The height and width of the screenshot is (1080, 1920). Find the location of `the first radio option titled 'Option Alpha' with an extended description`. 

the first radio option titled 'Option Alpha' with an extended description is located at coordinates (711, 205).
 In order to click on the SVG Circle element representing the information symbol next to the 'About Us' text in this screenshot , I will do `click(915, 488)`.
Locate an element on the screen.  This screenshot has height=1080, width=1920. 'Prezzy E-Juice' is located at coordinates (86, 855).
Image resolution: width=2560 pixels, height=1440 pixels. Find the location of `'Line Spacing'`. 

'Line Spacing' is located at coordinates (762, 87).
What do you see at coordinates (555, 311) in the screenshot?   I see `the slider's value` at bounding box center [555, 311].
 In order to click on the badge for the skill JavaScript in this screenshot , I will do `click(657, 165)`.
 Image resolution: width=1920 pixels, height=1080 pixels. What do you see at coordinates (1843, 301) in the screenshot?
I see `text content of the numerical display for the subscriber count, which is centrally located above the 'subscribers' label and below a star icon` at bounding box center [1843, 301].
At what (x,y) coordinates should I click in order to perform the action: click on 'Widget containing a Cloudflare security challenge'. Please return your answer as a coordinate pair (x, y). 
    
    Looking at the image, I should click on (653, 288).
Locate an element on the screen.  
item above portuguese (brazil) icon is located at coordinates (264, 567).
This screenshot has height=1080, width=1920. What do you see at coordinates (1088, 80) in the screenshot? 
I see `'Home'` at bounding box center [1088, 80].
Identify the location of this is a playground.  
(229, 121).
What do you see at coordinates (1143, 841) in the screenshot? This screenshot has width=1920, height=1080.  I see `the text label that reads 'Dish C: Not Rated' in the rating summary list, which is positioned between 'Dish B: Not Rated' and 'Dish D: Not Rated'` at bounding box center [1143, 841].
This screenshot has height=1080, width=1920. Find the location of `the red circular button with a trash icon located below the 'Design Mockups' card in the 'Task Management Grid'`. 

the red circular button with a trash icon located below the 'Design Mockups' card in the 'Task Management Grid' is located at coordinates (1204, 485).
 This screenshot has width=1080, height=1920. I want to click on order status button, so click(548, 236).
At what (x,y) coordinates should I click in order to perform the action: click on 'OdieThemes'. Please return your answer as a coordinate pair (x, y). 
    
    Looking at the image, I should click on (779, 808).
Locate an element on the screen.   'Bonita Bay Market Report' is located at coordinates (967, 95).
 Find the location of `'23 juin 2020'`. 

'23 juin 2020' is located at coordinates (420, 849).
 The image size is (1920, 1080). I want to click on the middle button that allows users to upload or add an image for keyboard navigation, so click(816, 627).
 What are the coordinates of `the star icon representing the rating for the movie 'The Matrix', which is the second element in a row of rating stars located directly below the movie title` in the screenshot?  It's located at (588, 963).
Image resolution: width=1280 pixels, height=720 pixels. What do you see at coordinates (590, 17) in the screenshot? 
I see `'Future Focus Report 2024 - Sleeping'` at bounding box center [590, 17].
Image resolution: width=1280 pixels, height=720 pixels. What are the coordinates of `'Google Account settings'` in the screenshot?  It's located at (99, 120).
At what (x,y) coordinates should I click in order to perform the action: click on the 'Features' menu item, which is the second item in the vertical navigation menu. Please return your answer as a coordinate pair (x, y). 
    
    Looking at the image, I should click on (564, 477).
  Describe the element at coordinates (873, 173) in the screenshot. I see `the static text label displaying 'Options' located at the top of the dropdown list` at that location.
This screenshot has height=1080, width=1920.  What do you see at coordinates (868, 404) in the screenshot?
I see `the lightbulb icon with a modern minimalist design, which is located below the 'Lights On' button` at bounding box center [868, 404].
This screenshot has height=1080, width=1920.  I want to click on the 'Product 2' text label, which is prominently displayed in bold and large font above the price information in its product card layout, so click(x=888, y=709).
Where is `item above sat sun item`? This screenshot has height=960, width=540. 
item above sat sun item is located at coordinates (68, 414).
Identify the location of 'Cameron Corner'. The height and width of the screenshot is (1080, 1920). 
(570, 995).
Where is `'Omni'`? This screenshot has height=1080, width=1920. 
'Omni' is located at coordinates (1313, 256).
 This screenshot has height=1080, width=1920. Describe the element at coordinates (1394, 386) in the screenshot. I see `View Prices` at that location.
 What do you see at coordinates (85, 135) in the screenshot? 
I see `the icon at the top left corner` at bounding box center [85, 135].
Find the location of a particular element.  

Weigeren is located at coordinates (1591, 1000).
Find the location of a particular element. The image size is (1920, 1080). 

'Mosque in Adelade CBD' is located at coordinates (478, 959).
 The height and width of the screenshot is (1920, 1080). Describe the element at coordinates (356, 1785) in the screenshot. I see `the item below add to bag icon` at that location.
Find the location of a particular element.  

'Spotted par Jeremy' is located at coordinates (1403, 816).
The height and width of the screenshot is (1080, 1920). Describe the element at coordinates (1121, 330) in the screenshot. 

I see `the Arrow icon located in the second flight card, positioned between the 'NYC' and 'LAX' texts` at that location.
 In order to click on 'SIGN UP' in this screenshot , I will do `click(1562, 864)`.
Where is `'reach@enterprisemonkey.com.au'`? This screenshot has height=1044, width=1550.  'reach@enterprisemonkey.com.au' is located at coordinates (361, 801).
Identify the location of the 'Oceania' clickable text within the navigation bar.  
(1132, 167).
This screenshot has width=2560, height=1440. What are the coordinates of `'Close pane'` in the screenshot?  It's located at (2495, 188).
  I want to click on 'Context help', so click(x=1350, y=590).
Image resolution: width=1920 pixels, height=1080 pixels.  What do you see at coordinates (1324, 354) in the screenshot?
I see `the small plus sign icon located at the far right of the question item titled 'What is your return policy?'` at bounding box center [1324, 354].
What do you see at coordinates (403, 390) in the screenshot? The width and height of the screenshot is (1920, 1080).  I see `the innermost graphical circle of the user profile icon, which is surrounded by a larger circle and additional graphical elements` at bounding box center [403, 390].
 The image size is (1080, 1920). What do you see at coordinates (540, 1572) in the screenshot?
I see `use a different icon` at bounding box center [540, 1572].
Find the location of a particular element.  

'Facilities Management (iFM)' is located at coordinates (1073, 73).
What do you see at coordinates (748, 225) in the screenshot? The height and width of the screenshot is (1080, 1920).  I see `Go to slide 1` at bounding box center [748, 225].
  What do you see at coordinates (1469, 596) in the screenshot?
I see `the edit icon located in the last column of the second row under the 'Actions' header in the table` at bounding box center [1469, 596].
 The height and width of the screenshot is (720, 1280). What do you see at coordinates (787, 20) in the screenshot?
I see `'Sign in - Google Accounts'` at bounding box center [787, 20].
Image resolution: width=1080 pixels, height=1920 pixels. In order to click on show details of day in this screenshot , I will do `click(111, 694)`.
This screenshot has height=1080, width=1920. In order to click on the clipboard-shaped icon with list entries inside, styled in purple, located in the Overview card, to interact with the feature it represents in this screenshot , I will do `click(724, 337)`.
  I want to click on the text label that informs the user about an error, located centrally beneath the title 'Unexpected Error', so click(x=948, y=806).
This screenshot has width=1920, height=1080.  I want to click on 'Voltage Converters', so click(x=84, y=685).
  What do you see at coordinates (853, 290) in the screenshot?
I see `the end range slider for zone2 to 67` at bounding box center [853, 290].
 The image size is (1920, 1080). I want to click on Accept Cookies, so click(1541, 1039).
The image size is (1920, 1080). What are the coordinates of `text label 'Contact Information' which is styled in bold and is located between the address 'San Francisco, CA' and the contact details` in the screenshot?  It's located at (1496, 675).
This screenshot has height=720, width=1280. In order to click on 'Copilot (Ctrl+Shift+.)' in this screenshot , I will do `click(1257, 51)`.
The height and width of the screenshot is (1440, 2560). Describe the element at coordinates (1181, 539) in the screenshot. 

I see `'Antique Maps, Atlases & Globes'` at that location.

TASK TO CARRY OUT:
Render the portion of the material that opens with the line containing "In order to click on the badge" and closes with the line containing "(229, 121)." as a numbered list, omitting blank lines.

FINAL RESULT:
1.  In order to click on the badge for the skill JavaScript in this screenshot , I will do `click(657, 165)`.
2.  Image resolution: width=1920 pixels, height=1080 pixels. What do you see at coordinates (1843, 301) in the screenshot?
3. I see `text content of the numerical display for the subscriber count, which is centrally located above the 'subscribers' label and below a star icon` at bounding box center [1843, 301].
4. At what (x,y) coordinates should I click in order to perform the action: click on 'Widget containing a Cloudflare security challenge'. Please return your answer as a coordinate pair (x, y). 
5.     Looking at the image, I should click on (653, 288).
6. Locate an element on the screen.  
7. item above portuguese (brazil) icon is located at coordinates (264, 567).
8. This screenshot has height=1080, width=1920. What do you see at coordinates (1088, 80) in the screenshot? 
9. I see `'Home'` at bounding box center [1088, 80].
10. Identify the location of this is a playground.  
11. (229, 121).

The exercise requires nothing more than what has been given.